Stand:
21.10.2021
Magda Olszewska
Sie haben in Polen Einkäufe für Ihr Unternehmer ausgeführt, bei denen die polnische Vorsteuer angefallen ist? Oder Sie haben die Waren nach Polen eingeführt und die Umsatzsteuer an der Grenze bezahlt? In diesem Beitrag erklären wir, wie Sie die bezahlte Steuer von dem polnischen Staat erstattet bekommen können.
INHALTSVERZEICHNIS
Das wichtigste Prinzip der Umsatzsteuer lautet: Die Umsatzsteuer, mir der der Unternehmer bei dem Erwerb belastet wird, kann abgezogen werden, sofern kein Endverbrauch vorliegt. Werden die erworbenen Waren/ Dienstleistungen für die Ausführung der steuerbaren Tätigkeiten verwendet, so kann der Unternehmer die bei dem Erwerb angefallene Umsatzsteuer als Vorsteuer abziehen.
Auf jeder Wirtschaftsstufe fällt also Umsatzsteuer in Höhe des sog. Mehrwerts an, worunter die Differenz zwischen dem Nettoverkaufs- und dem Nettoeinkaufspreis einer Ware zu verstehen ist.

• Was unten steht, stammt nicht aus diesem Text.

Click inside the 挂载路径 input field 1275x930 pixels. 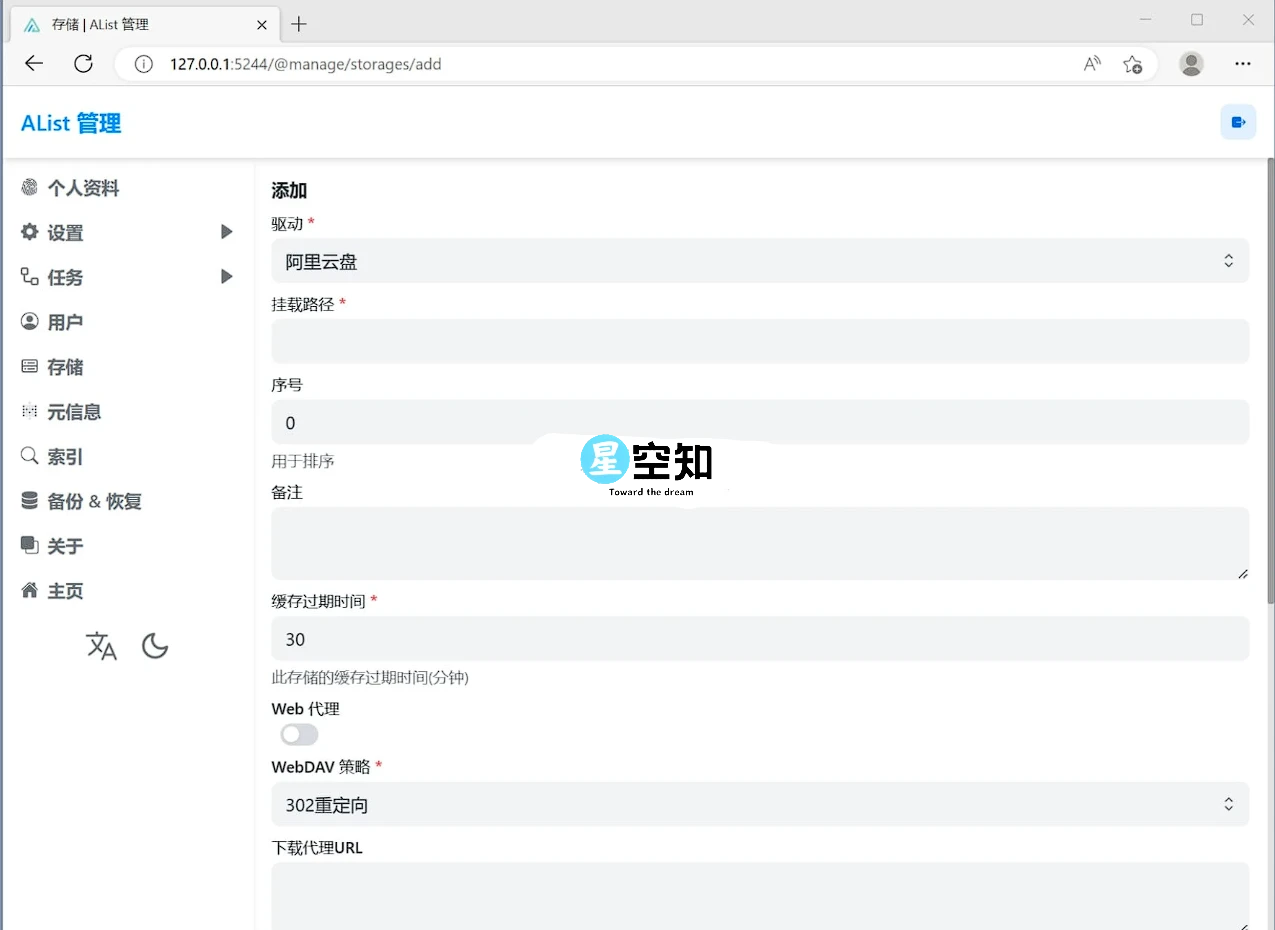click(x=760, y=341)
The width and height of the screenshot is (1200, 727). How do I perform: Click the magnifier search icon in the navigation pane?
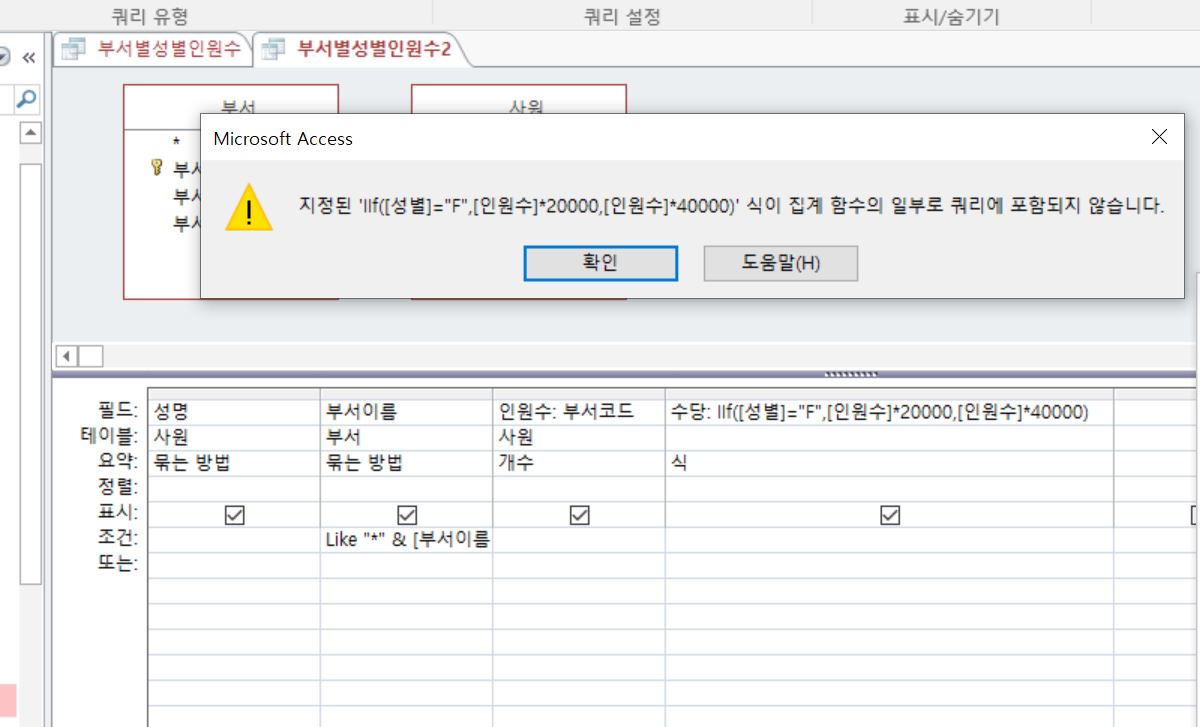click(26, 98)
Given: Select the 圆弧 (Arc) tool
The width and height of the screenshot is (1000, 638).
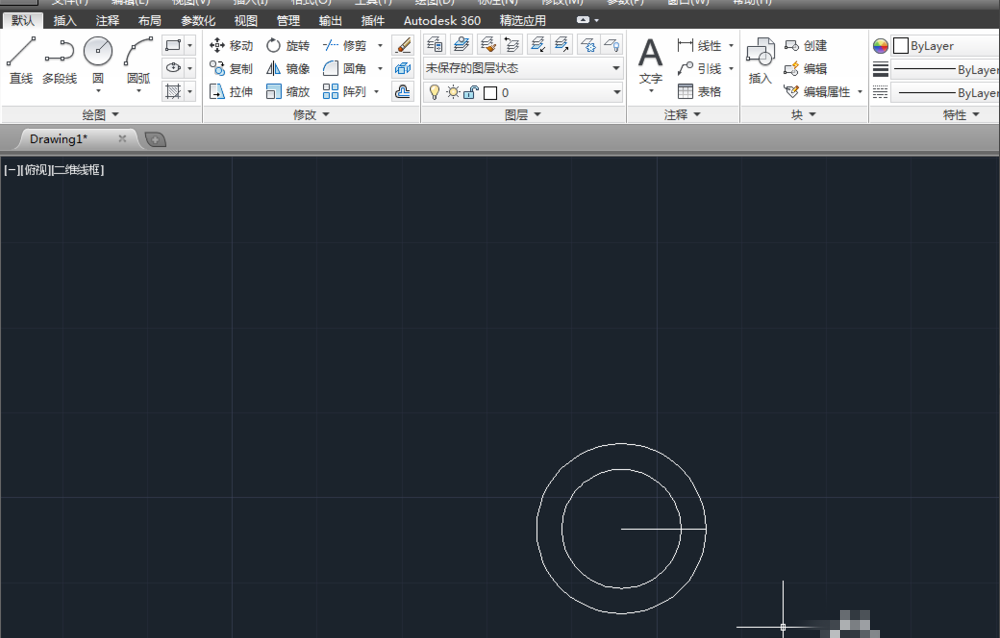Looking at the screenshot, I should 138,59.

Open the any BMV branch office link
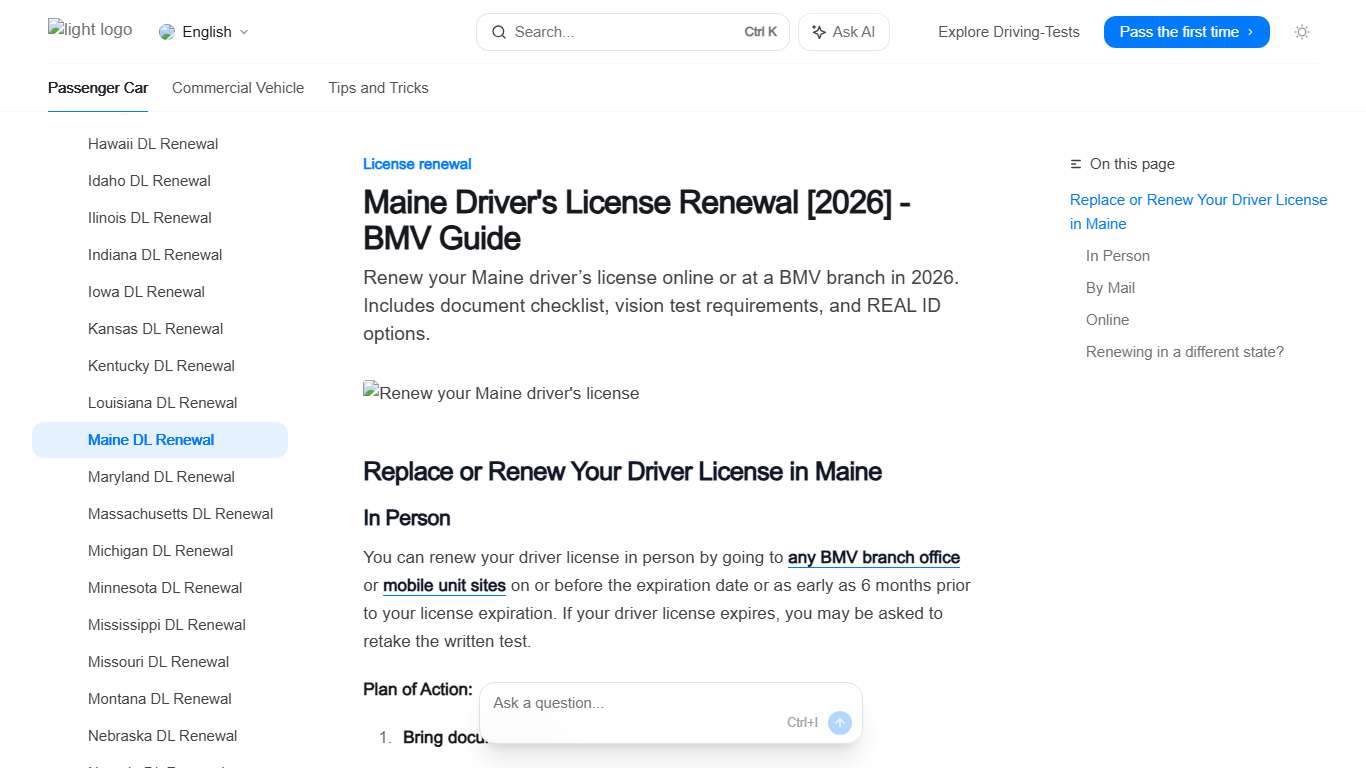873,557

Das Funktionieren des Systems ist klar, wenn alle Phasen in einem Staat erfolgen. Jeder in der Leistungskette zahlt dem Staat nur diesen Teil der Steuer, der dem von ihm geschaffenen Mehrwert entspricht. Im Endeffekt bekommt der Fiskus von allen an der Leistungskette Beteiligten die Summe der angefallenen Umsatzsteuer.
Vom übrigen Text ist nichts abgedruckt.